STORED DATA.
%%

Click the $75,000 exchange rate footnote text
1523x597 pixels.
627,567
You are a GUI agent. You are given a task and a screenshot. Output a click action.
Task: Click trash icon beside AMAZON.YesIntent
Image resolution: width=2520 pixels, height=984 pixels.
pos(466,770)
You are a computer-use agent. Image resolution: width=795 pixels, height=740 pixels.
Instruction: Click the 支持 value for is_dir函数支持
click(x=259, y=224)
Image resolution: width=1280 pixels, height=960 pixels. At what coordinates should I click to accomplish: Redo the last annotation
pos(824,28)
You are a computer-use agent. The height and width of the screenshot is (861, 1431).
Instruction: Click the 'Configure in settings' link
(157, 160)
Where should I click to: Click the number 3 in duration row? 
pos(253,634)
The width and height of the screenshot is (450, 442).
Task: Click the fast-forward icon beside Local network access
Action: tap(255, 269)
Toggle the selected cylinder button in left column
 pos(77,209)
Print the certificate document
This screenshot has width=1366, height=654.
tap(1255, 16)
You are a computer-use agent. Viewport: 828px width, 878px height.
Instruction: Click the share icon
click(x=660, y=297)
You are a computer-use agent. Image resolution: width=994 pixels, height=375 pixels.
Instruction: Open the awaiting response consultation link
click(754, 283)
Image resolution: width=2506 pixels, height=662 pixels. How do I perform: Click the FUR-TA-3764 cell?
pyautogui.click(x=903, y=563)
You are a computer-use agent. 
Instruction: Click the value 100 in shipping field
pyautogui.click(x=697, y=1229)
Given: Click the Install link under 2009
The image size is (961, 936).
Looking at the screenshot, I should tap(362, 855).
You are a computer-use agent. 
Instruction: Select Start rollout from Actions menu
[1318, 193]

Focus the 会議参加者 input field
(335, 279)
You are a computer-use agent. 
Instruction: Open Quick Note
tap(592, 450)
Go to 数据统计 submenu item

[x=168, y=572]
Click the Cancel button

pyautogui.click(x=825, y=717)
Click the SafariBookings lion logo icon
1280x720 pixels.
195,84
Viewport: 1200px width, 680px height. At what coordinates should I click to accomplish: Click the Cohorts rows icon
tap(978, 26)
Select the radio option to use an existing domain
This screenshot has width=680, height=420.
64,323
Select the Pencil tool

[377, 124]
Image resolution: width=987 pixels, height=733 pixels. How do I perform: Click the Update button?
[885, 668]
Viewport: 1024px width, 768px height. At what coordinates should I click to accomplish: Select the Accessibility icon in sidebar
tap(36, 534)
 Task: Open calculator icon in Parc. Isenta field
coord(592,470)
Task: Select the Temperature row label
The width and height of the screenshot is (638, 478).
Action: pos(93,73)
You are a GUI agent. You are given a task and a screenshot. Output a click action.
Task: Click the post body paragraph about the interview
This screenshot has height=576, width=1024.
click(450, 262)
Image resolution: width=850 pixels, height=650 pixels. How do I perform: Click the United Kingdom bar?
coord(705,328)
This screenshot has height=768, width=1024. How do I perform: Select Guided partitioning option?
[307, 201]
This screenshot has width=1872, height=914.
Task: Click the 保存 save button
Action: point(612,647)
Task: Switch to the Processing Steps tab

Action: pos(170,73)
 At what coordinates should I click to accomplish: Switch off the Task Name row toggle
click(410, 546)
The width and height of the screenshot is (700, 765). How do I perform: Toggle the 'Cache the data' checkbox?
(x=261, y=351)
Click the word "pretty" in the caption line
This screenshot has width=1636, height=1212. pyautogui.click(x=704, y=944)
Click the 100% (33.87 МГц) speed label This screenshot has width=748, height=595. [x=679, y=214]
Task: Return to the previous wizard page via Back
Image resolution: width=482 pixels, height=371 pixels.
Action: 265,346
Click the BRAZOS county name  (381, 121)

%%

WORK REQUEST. Go through the records and pull out each line that includes the word "computer".

COMPLETED TASK.
You are a computer-use agent. Image resolution: width=795 pixels, height=740 pixels.
You are a computer-use agent. The height and width of the screenshot is (861, 1431).
You are a computer-use agent. Viewport: 828px width, 878px height.
You are a computer-use agent. Image resolution: width=994 pixels, height=375 pixels.
You are a computer-use agent. 
You are a computer-use agent. 
You are a computer-use agent. 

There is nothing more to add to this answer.